● **Written tasks**
a. Determine whether each statement agrees with the excerpt on wheel files, answering yes or no and quoting the deciding words: (i) Wheel files use the extension .whl. (ii) The pip install command works only when run in the same folder as the wheel file. (iii) Having both ArcGIS Desktop and ArcGIS Pro probably means having a single Python version installed.
b. Reproduce the part of the excerpt on wheel files that opens with the words containing "pip install module.whl" and closes with "separate virtual environment.".

● **Excerpt**
——

Sometimes modules are packaged as wheel files. Wheel files use the extension .whl. These are essentially zip files that can be used by pip for easy installation of a module.

Use pip to run the wheel file and install the module, by downloading the file and running the pip install command in the same folder as the wheel file (or you can pass the whole file path of the wheel file to pip install):

pip install module.whl

Read more about wheel files here: https://realpython.com/python-wheels/

Installing in virtual environments

Virtual environments are a bit of an odd concept at first, but they are extremely useful when programming in Python. Because you will probably have two different Python versions installed on your computer if you have ArcGIS Desktop and ArcGIS Pro, it is convenient to have each of these versions located in a separate virtual environment.

——

● **Data section**
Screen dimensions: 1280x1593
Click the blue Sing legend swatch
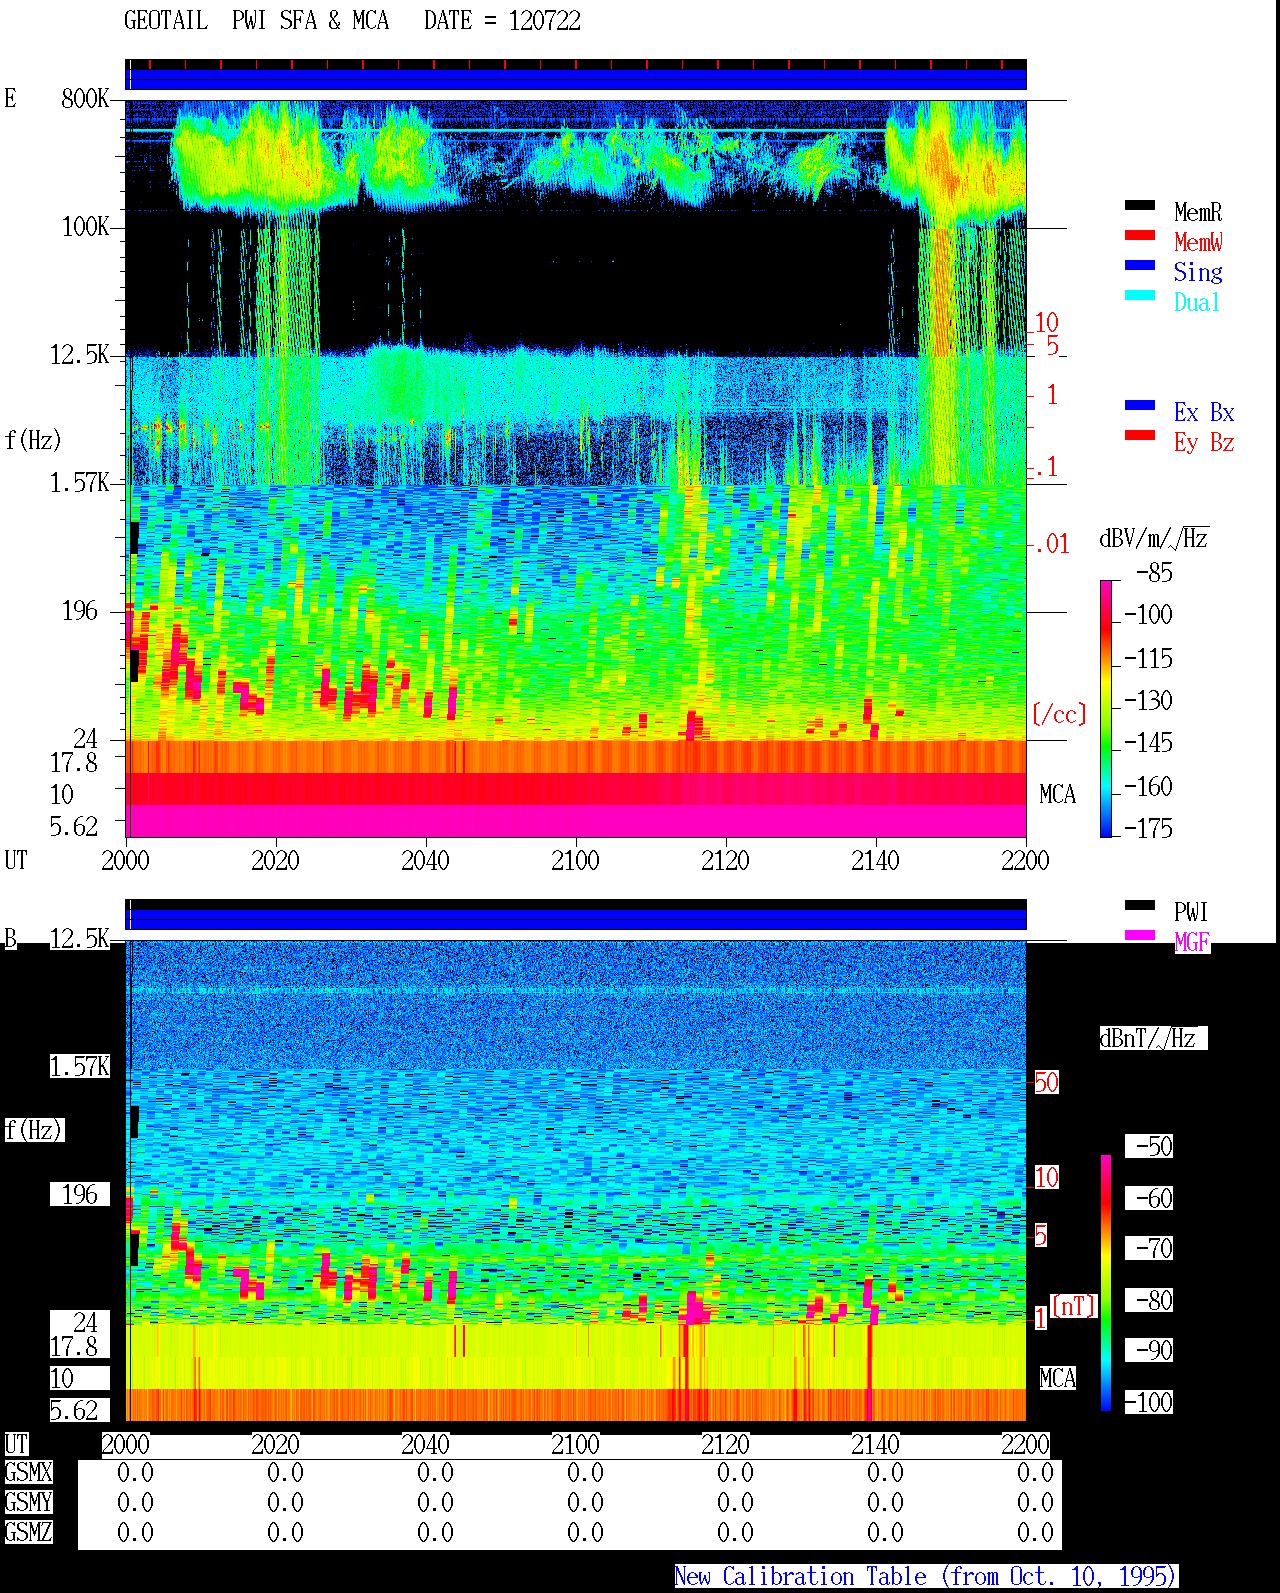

——

● **Final answers**
a.
(i) Yes: "Wheel files use the extension .whl."
(ii) No: "(or you can pass the whole file path of the wheel file to pip install)"
(iii) No: "you will probably have two different Python versions installed on your computer if you have ArcGIS Desktop and ArcGIS Pro"

b.
pip install module.whl

Read more about wheel files here: https://realpython.com/python-wheels/

Installing in virtual environments

Virtual environments are a bit of an odd concept at first, but they are extremely useful when programming in Python. Because you will probably have two different Python versions installed on your computer if you have ArcGIS Desktop and ArcGIS Pro, it is convenient to have each of these versions located in a separate virtual environment.